In conclusion, we have presented a new approach for obtaining photorealistic and interactive walkthroughs of large, outdoor scenes. To this end, a novel hybrid data structure has been proposed, called “morphable 3D-mosaics”. The resulting framework offers a series of important advantages. (1) To start with, no global 3D model of the environment needs to be assembled, a process which can be extremely cumbersome and error-prone, especially for large-scale scenes, where many local models need to be registered to each other. (2) Furthermore, rendering such a global model would make a very inefficient operation, with no inherent support for scalability, thus leading to very low frame rates for large-scale scenes. On the contrary, our method is extremely scalable to large-scale environments, as only one morphable 3D-model needs to be displayed at any time. (3) On top of this, it also makes use of a rendering path, which is highly optimized in modern 3D graphics hardware. (4) Not only that, but by utilizing an image-based data representation, our framework is also capable of fully reproducing the photorealistic richness of the scene. (5) As another advantage, the data acquisition process is very easy (e.g., collecting the stereoscopic images for a path over 100 meters long took us only about 20 minutes), while it also requires no special or expensive equipment (but just a pair of digital cameras and a tripod). (6) Finally, our framework makes up an end-to-end system, thus providing an almost automated processing of the input data, which are just a sparse set of stereoscopic images from the scene.
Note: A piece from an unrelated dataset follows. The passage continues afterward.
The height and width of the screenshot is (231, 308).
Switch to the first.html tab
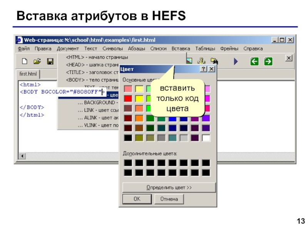pyautogui.click(x=28, y=74)
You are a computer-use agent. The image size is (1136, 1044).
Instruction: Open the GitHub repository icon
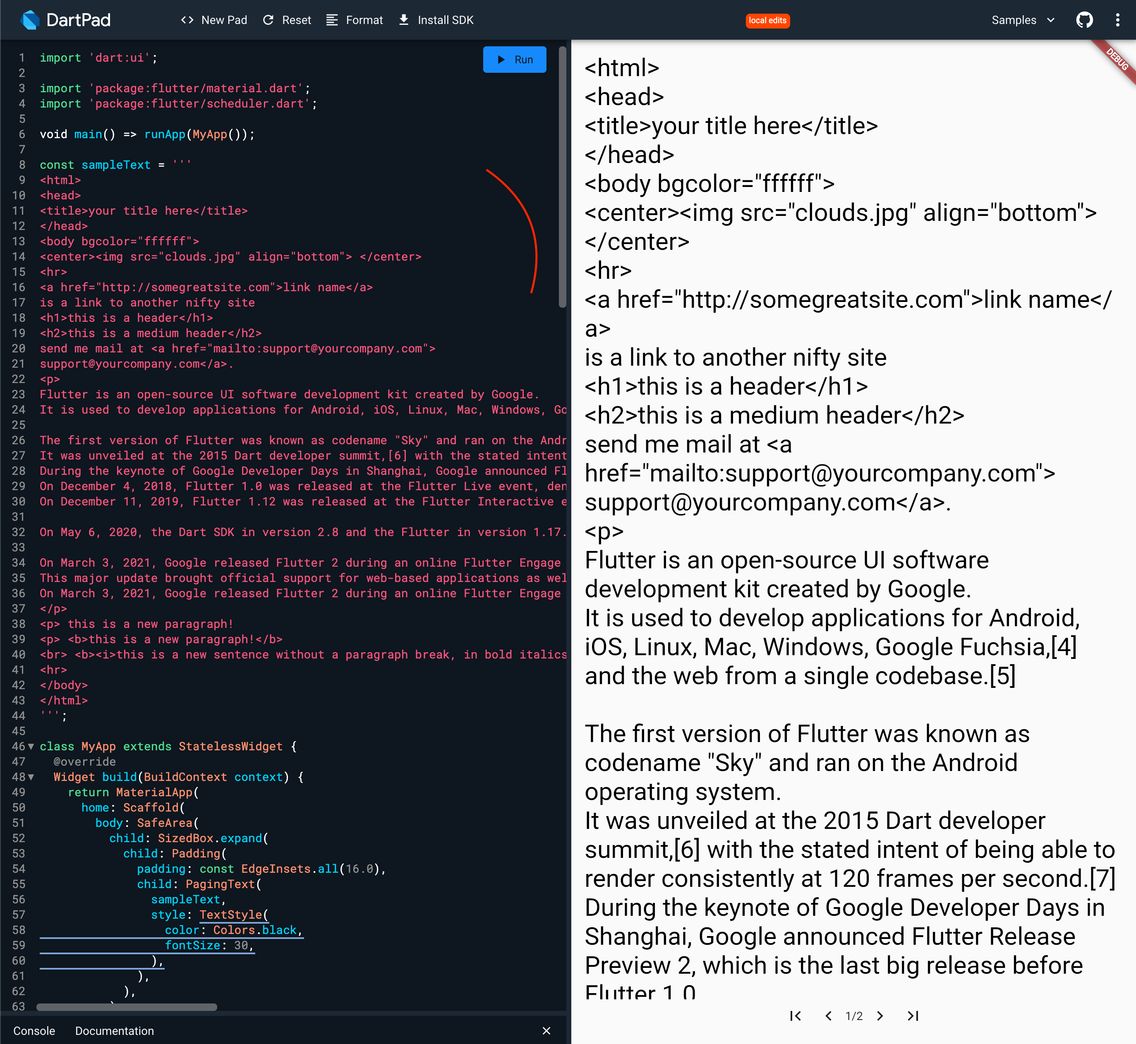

In the future, we intend to eliminate the need for calibrating the stereoscopic camera, as well as to allow the stereo baseline to vary during the acquisition of the stereoscopic views (these enhancements would allow for an even more flexible data acquisition process). Another issue that we wish to investigate is the ability of capturing the dynamic appearance of any moving objects, such as moving water or grass, that are frequently encountered in outdoor scenes (instead of just rendering these objects as static). To this end, we plan to enhance our “morphable 3D-mosaic” framework, so that it can also make use of real video textures that have been previously captured inside the scene. Finally, a current limitation of our method is that it assumes that the lighting conditions across the scene are not drastically different (something which is not always true in outdoor environments). One possible approach to deal with this issue is by obtaining the radiometric response function of each photograph. In this case, when constructing the morphable 3D models, one should also use the estimated response functions so as to compensate for the image differences due to the varying lighting conditions.

This paper is part of the 03ED417 research project, implemented within the framework of the Reinforcement Programme of Human Research Manpower (PENED) and cofinanced by National and Community Funds (75% from E.U.-European Social Fund and 25% from the Greek Ministry of Development-General Secretariat of Research and Technology).